§ **Material shown**:
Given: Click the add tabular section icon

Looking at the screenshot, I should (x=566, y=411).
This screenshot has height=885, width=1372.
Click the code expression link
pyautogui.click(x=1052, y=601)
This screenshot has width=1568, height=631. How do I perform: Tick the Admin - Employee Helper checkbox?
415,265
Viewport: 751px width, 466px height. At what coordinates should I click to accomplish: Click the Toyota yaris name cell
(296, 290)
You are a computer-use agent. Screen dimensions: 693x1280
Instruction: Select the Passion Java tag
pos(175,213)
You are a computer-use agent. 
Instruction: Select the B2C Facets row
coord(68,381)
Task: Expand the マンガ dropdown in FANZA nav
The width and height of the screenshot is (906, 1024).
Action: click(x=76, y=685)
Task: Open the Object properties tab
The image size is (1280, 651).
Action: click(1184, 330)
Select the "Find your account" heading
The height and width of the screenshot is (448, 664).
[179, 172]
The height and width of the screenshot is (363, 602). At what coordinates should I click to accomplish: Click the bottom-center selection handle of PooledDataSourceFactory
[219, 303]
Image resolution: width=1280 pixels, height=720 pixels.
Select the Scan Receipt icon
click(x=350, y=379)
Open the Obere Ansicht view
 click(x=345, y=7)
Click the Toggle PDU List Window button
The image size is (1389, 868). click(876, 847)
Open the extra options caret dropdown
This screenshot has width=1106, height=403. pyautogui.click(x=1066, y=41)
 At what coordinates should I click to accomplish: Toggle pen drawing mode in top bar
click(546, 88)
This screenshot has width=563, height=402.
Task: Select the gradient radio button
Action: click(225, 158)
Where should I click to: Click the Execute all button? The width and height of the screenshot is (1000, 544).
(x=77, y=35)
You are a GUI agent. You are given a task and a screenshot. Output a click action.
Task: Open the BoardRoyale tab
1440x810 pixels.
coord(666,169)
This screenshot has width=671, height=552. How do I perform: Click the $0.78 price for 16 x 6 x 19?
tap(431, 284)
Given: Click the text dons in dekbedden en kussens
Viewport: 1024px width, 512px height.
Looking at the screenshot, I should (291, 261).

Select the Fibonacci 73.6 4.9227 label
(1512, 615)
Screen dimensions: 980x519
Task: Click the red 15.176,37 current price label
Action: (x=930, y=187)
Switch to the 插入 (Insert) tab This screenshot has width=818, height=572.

§ **What you are asked to do**:
Copy each line of the records above that carries the word "agent".

§ **Result**:
You are a computer-use agent. Screen dimensions: 693x1280
You are a computer-use agent. 
You are a GUI agent. You are given a task and a screenshot. Output a click action.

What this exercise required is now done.